Lakay opens in select cities in Chicagoland and Florida on October 17. Get information on showtimes and tickets here.
I caught up with filmmaker Tirf Alexius to learn more about Lakay:
Tell me the story of Lakay. How did it start?
Lakay began when my mother called me crying on the late afternoon the catastrophic earthquake struck Haiti. She wept and kept repeating “Haiti is broken!” It was at that moment I realized I may never see my brothers again. We knew we had to do something.
When you went to Haiti, did you have it in mind to film your experience from the beginning, or did the filming emerge spontaneously once you got there?
We wanted to film our experience and hopefully reconnect with the brothers. However, we also sought to capture more than what is normally shown on the news. Once we arrived there, we quickly realized there was a much bigger story at play. It wasn’t just about our family.
During the filming process, what moment or story was the most unexpected? Which had the most personal impact on you?
Well, the most personal aspect, we can’t really get into without giving it away. We expected to receive resistance with the cameras. However, once the local Haitians realized we spoke Creole and were born in Haiti, they opened up. The access we were given was sort of scary.
What lessons did you come away with after filming was done?
It really had us assessing our needs and how much is taken for granted. We couldn’t wait to see our children.
Did you discover new lessons during the editing and post-production process? What were they?
Post-production can be a beast. Unless you really understand the mechanics of delivery, for say theater or television, you never optimize your workflow and can end up spending more money than is necessary or compromise quality. Take the time to understand the needs of your post staff. The types of files they’ll be outputting for you will have significant impact on the next person in the chain. Understand the entire cycle!
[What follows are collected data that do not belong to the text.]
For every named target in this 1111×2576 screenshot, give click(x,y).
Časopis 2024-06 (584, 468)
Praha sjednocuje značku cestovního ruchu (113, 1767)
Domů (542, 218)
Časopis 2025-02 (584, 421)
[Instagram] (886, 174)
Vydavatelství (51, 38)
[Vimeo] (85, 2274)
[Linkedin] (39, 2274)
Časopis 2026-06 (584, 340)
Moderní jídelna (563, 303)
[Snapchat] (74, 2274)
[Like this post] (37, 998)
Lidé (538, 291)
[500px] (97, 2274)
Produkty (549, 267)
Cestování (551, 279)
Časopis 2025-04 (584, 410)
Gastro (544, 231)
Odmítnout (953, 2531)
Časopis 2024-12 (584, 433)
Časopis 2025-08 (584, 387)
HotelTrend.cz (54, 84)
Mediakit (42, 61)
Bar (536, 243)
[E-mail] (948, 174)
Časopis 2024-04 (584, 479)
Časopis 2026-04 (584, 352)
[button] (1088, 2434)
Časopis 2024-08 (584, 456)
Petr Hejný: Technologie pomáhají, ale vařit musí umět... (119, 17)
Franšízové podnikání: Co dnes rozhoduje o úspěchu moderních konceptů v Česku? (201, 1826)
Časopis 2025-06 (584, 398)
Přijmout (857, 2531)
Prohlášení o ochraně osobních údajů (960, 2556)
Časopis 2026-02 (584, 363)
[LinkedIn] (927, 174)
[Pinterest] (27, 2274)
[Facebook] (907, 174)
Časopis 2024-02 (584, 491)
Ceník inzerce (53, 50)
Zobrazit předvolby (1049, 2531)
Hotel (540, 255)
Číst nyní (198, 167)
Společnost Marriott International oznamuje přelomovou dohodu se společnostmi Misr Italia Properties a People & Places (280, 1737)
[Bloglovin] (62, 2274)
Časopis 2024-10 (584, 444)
What about in terms of the emotional impact of the story? Any piece that “clicked” for you during the editing process?
I’ve seen the church clips many times but every time I watch the film in its entirety, I relive the moment of being back in Haiti physically and emotionally.
How did the experience of making this film change you?
Tell your story. Tell it passionately. Be sensitive to its potential impact.
How do you hope the film will change your audience? What lesson do you hope to impart to them?
We hope moviegoers will leave feeling inspired. If someone can leave the theater with the feeling that anything’s possible, then we’re happy. We also want you to go home and call your mom/dad and give your kid the biggest hug. Who you are is beautiful. Embrace it.